Nodular phosphorite, coal fragments and concretionary siderite occur in the coarse beds.

===Hydrocarbon production===

Oil is produced from the Viking Formation in eastern and central Alberta as well as in west-central Saskatchewan.

The Viking Formation had an initial established recoverable oil reserve of 88.7 million m³, with 66.8 million m³ already produced as of 2008. Gas reserves totaled 277.9 million e³m³ (or 227,900 million m³), with 103.4 million e³m³ (or 103,400 million m³already produced.

==Hydraulic fracturing in Canada==

Massive hydraulic fracturing has been widely used in Alberta since the late 1970s. The method is currently used in development of the Cardium, Duvernay, Montney and Viking formations in Alberta, Bakken formation in Saskatchewan, Montney and Horn River formations in British Columbia.

==Distribution==
The Viking Formation occurs in the sub-surface of central and eastern Alberta and in west-central Saskatchewan. It reaches a maximum thickness of 50 m in central Alberta and thins out to 40 m in Saskatchewan. Thinner sandstone beds can be recognized into western Alberta.

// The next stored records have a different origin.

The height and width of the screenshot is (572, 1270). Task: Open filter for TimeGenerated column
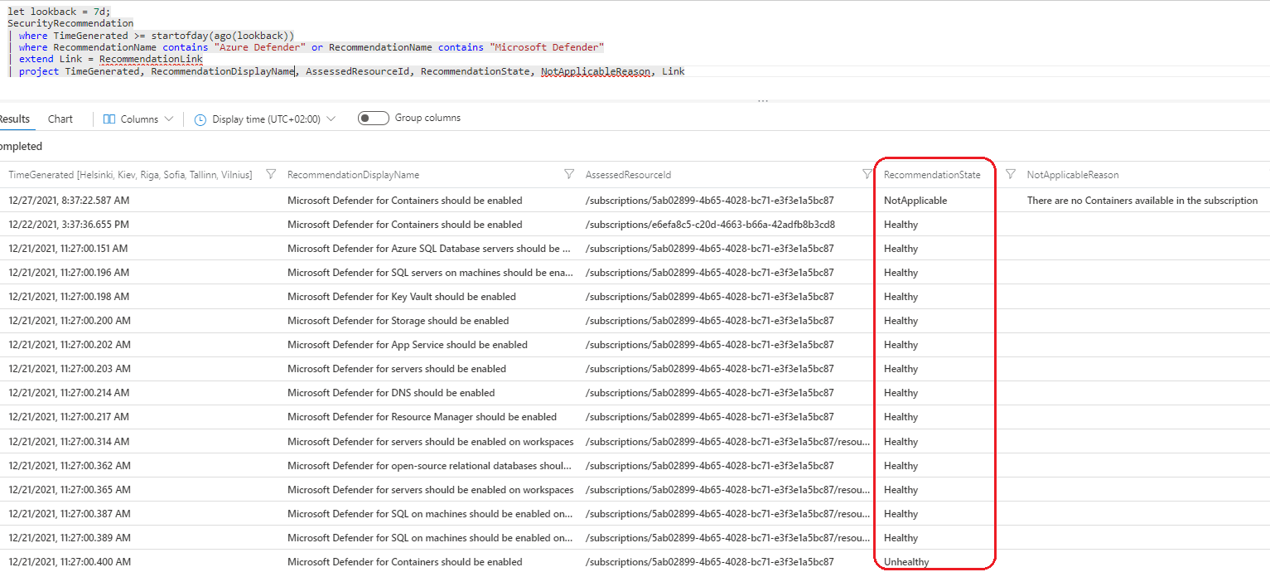(271, 174)
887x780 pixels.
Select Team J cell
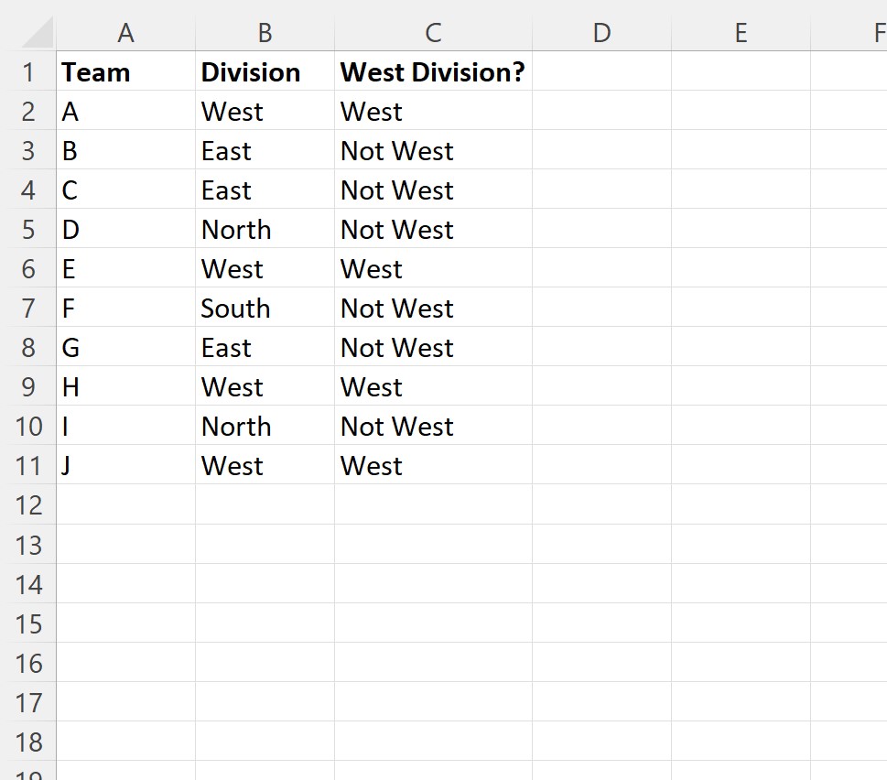point(125,465)
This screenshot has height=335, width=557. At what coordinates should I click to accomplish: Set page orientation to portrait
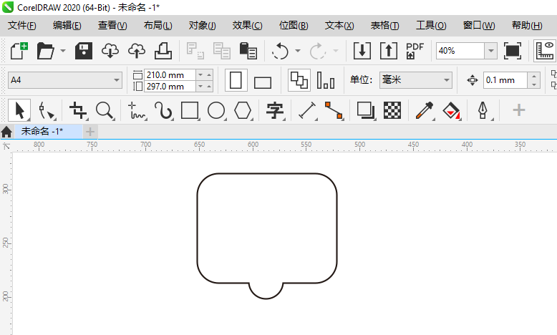[x=236, y=80]
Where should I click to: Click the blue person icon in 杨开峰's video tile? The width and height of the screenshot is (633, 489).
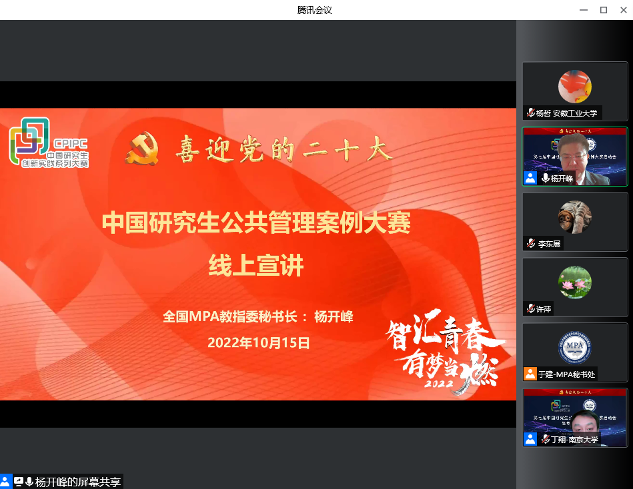tap(530, 178)
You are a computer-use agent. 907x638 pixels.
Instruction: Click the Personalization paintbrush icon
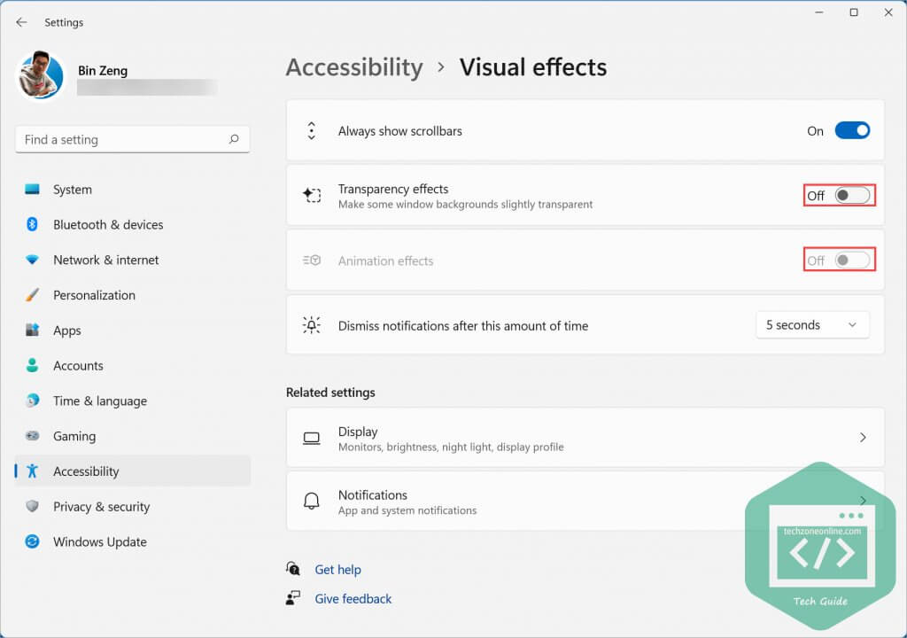point(33,295)
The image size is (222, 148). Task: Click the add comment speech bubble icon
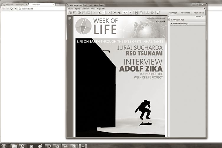click(148, 13)
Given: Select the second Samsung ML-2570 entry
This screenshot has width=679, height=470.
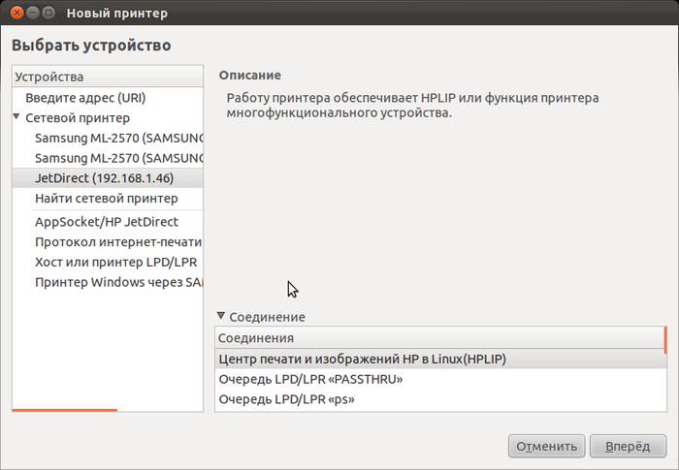Looking at the screenshot, I should 117,158.
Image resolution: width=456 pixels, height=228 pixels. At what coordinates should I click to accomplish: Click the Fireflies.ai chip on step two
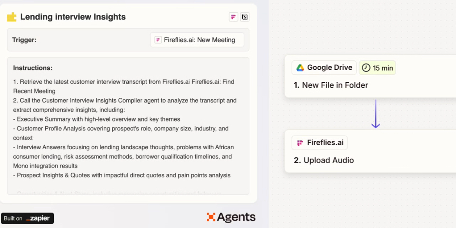click(x=319, y=143)
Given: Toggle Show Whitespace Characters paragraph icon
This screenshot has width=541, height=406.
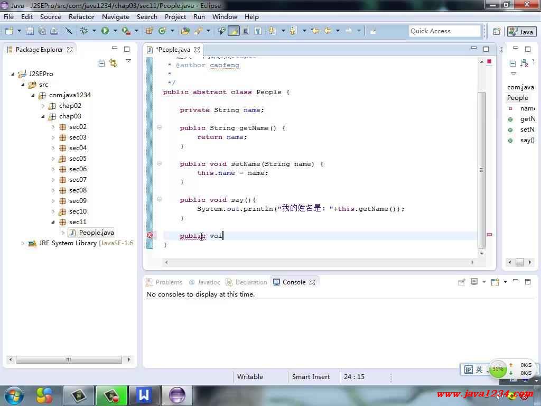Looking at the screenshot, I should 258,31.
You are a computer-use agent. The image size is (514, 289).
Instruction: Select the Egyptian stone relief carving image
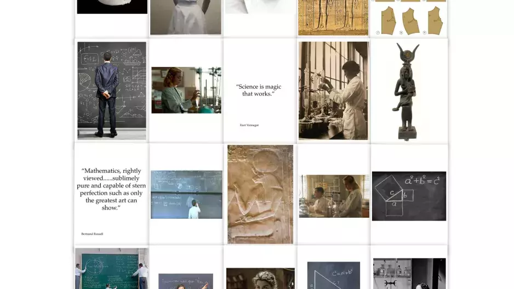[x=260, y=194]
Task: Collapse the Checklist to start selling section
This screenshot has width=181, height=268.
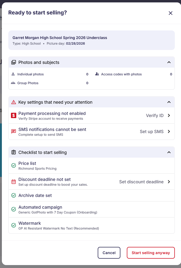Action: click(169, 152)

==Relationship to other units==

The Viking Formation is conformably overlain by the Big River Formation and conformably and unconformably underlain by the Joli Fou Formation.

It is equivalent to the Bow Island Formation in southern Alberta, to the Newcastle Formation in North Dakota, to the Ashville Formation in Manitoba, the Pelican Sandstone in north-eastern Alberta and the Flotten Lake Sand in central Saskatchewan. It can be correlated with the Cadotte Member of the Peace River Formation in north-western Alberta.